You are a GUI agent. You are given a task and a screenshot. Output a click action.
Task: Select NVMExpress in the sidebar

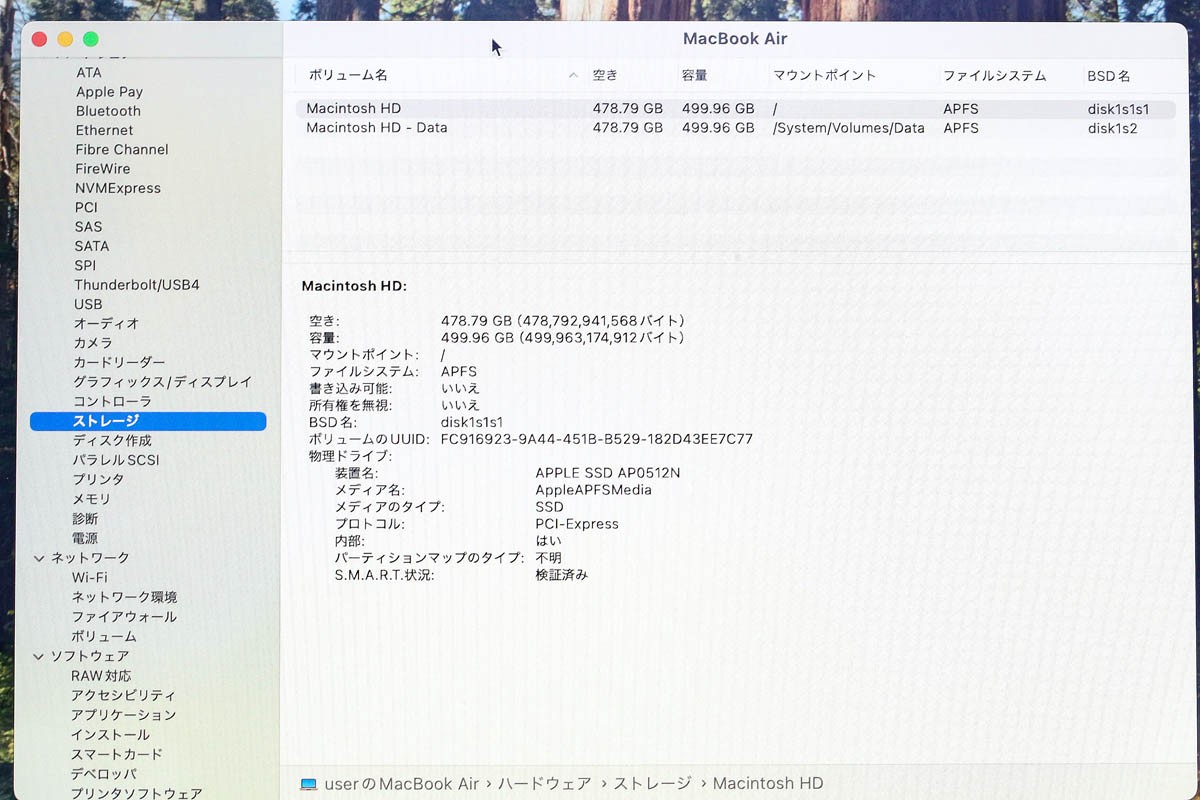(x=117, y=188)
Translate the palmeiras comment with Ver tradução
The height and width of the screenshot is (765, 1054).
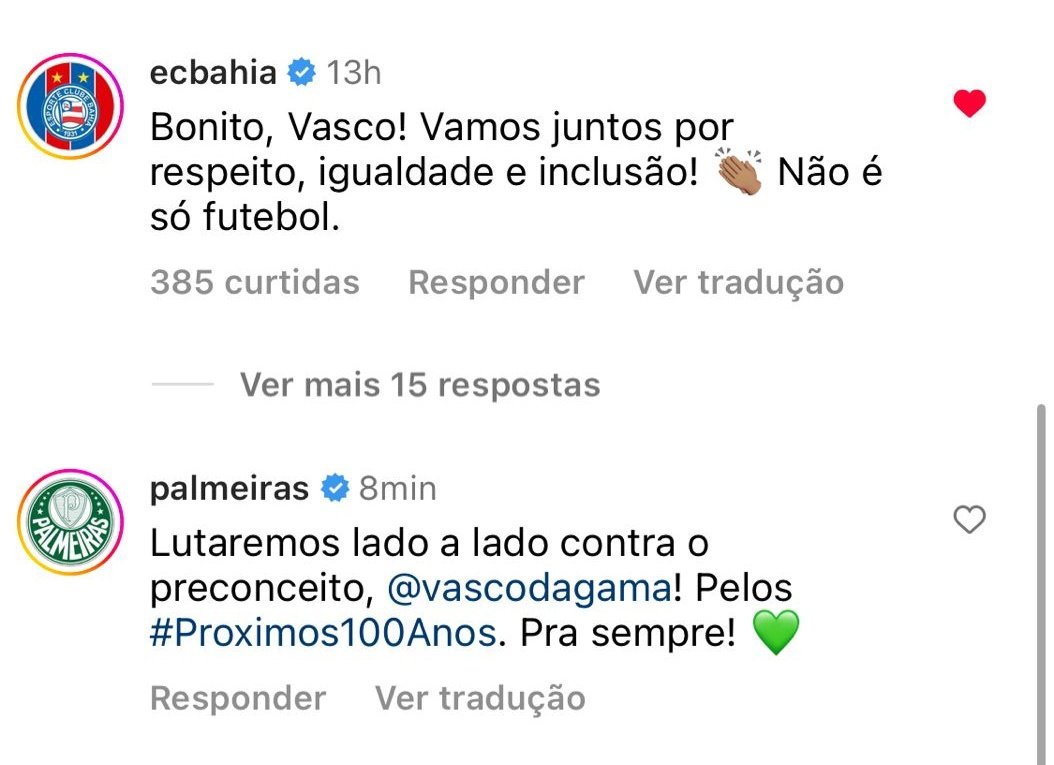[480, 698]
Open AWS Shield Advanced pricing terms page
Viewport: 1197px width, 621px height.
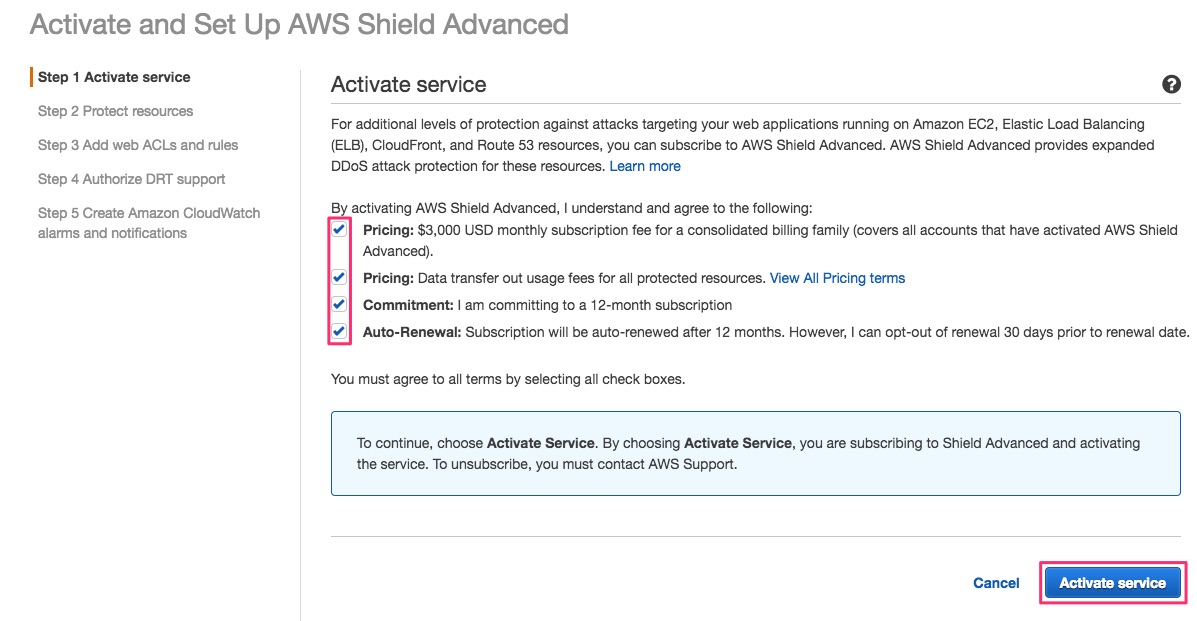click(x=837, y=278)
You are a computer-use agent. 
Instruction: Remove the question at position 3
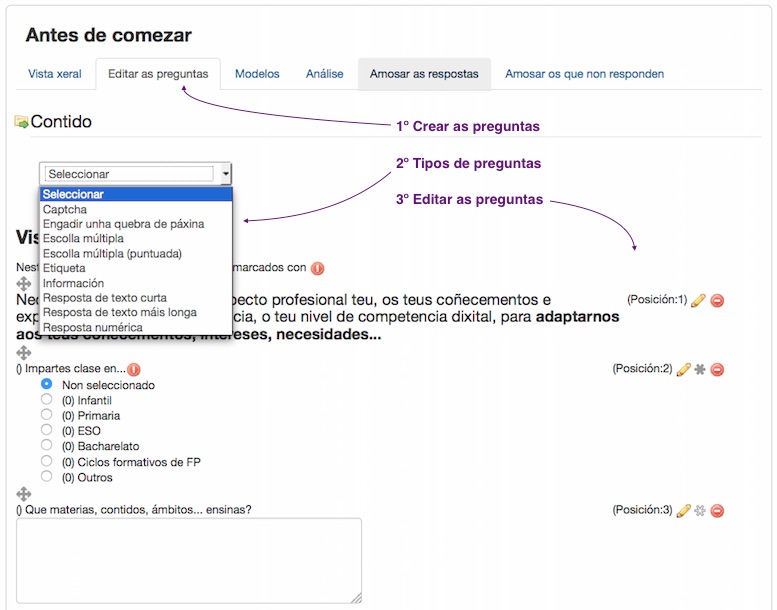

------------

Assignment: Give back exactly the run of lines that opens the material above and ends at the line with "You are a computer-use agent.". Omit the pictures.

Task answer:
You are a GUI agent. You are given a task and a screenshot. Output a click action.
Task: Select NVMExpress in the sidebar

(x=117, y=188)
Translate the palmeiras comment with Ver tradução
The height and width of the screenshot is (765, 1054).
[480, 698]
Open AWS Shield Advanced pricing terms page
Viewport: 1197px width, 621px height.
click(x=837, y=278)
You are a computer-use agent. 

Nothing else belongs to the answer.